Work to complete>
Print the entire text on children's diet and oral health below, word for word and unchanged.

Excerpt to read>
Content starts

Diet and Snacking
Can you suggest a healthy diet for my children?
You should include the major food groups in your child’s meals every day. They should consist of fruits, vegetables, breads, cereals, dairy products, meat, fish and eggs. A healthy, balanced diet naturally supplies all the nutrients your child needs to grow. Diet can vary for children with special needs.
Does my children’s diet affect their dental health?
If your child has a diet high in carbohydrates, such as sugar and starches, they are at a higher risk of tooth decay. If your child has a balanced diet, the teeth will develop properly and have healthy gum tissue.
What can I do to make my children’s diet safe this their teeth?
A variety of foods contain sugar, and all sugars promote tooth decay. Foods with starch turn into sugar, and include crackers, pasta, pretzels and potato chips. Even fruits, a few vegetables and most milk products have sugar. Be sure your child has a balanced diet by checking how often they eat foods with sugar or starch in them.
The teeth, bones and soft tissues of the mouth require a healthy, well-balanced diet. A variety of foods from the five food groups help minimize and avoid cavities and other dental problems. Consumption of foods that contain sugars and starches should be decreased. These foods can include candies, cookies, chips and crackers.
Healthier foods, such as vegetables, yogurt and cheeses, help promote stronger teeth. Unless a child is allergic to these foods, then she should reduce them.
Infant Oral Care
The American Academy of Pediatric Dentistry (AAPD) recommends that all pregnant women receive oral healthcare and counseling during pregnancy. Research has shown evidence that periodontal disease can increase the risk of preterm birth and low birth weight. Talk to your doctor or dentist about ways you can prevent periodontal disease during pregnancy.

Content ends

Collected data>
Content starts

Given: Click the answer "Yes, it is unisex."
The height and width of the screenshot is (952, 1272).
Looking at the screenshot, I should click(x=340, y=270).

Content ends

Written solution>
Diet and Snacking
Can you suggest a healthy diet for my children?
You should include the major food groups in your child’s meals every day. They should consist of fruits, vegetables, breads, cereals, dairy products, meat, fish and eggs. A healthy, balanced diet naturally supplies all the nutrients your child needs to grow. Diet can vary for children with special needs.
Does my children’s diet affect their dental health?
If your child has a diet high in carbohydrates, such as sugar and starches, they are at a higher risk of tooth decay. If your child has a balanced diet, the teeth will develop properly and have healthy gum tissue.
What can I do to make my children’s diet safe this their teeth?
A variety of foods contain sugar, and all sugars promote tooth decay. Foods with starch turn into sugar, and include crackers, pasta, pretzels and potato chips. Even fruits, a few vegetables and most milk products have sugar. Be sure your child has a balanced diet by checking how often they eat foods with sugar or starch in them.
The teeth, bones and soft tissues of the mouth require a healthy, well-balanced diet. A variety of foods from the five food groups help minimize and avoid cavities and other dental problems. Consumption of foods that contain sugars and starches should be decreased. These foods can include candies, cookies, chips and crackers.
Healthier foods, such as vegetables, yogurt and cheeses, help promote stronger teeth. Unless a child is allergic to these foods, then she should reduce them.
Infant Oral Care
The American Academy of Pediatric Dentistry (AAPD) recommends that all pregnant women receive oral healthcare and counseling during pregnancy. Research has shown evidence that periodontal disease can increase the risk of preterm birth and low birth weight. Talk to your doctor or dentist about ways you can prevent periodontal disease during pregnancy.